Just yesterday, a white man attacked a black man, dragged him from his car and shot him dead…And was released from jail without charges.
Bresha Meadows is a 14 year old girl, who after years of domestic abuse and beatings by her father, shot him dead. She was locked up immediately, and 6 months later is still incarcerated awaiting trial.
Once more “justice” in America depends a lot more on the color of the purported criminal…Than the commission of a crime.
Bresha Meadows Isn’t a Murderer. She’s a Hero.
Bresha Meadows knows what monsters looked like.
She saw one daily, his presence unavoidable as he tormented her family through the shadows of the night and even in the broad daylight. She watched helplessly as he brutalized her mother, threatening and beating his children, hoping against hope that the looming horrors would end.
Jonathan Meadows, she says, repeatedly threatened to kill them all.
But when the then 14-year-old Ohio girl picked up a gun and shot her father in the head last July 28, ending a years-long campaign of terror, she woke to a new monster—one that was supposed to protect her: the criminal justice system.

**THE PROBLEM:**
Please copy the passage about Bresha Meadows word for word, from "Just yesterday, a" up to and including "incarcerated awaiting trial.".

**INFORMATION SHOWN:**
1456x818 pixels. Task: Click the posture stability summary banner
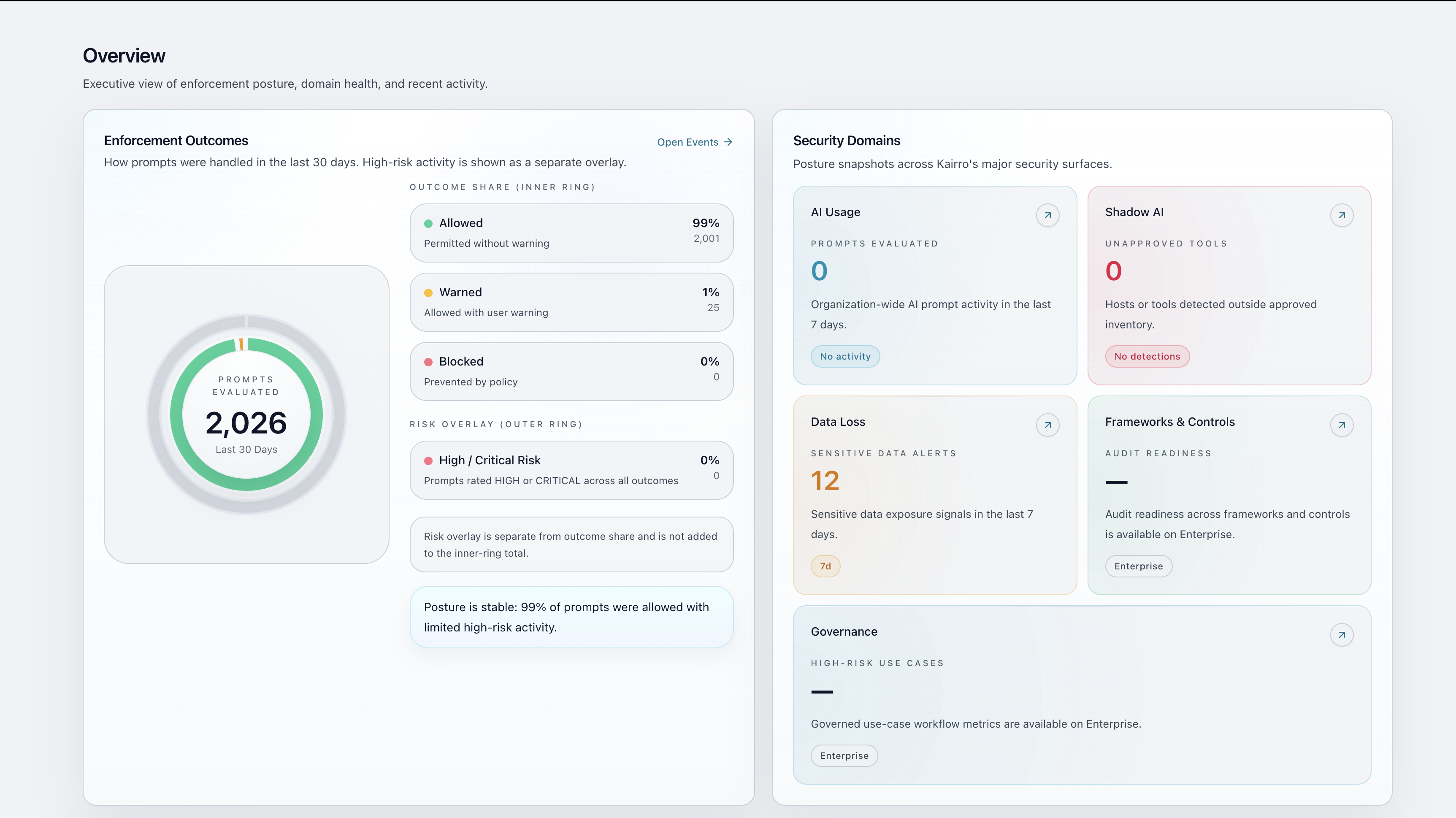click(571, 617)
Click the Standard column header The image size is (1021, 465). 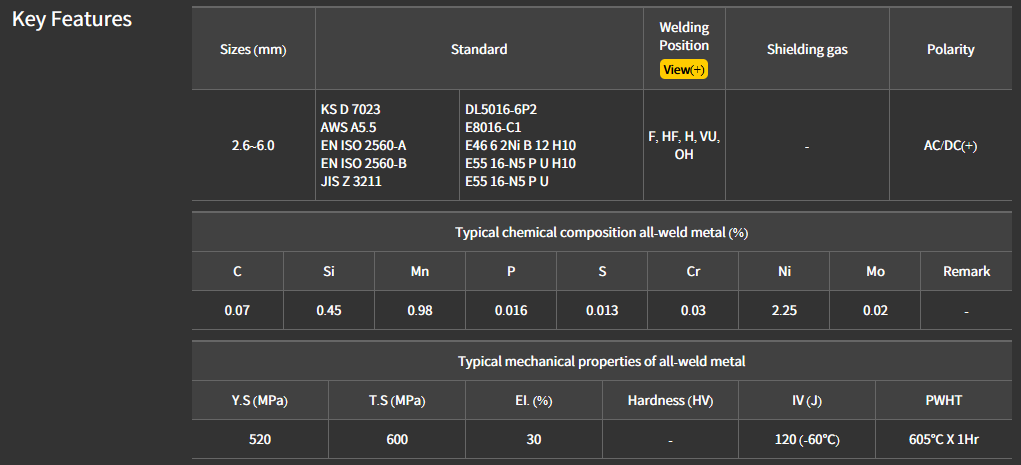pyautogui.click(x=479, y=49)
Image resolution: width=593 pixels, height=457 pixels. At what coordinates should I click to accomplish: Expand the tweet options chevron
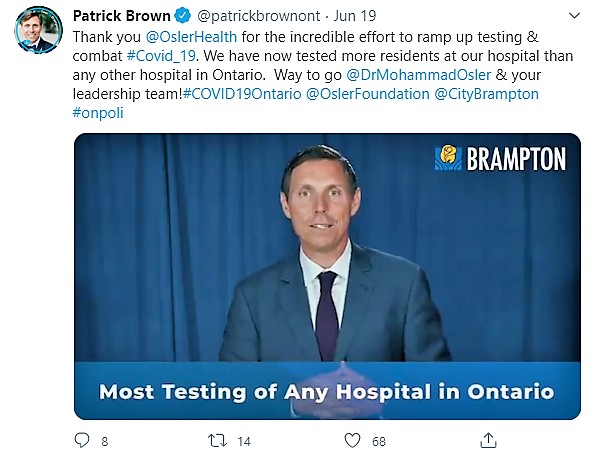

**THE COMPLETED TASK:**
Just yesterday, a white man attacked a black man, dragged him from his car and shot him dead…And was released from jail without charges.
Bresha Meadows is a 14 year old girl, who after years of domestic abuse and beatings by her father, shot him dead. She was locked up immediately, and 6 months later is still incarcerated awaiting trial.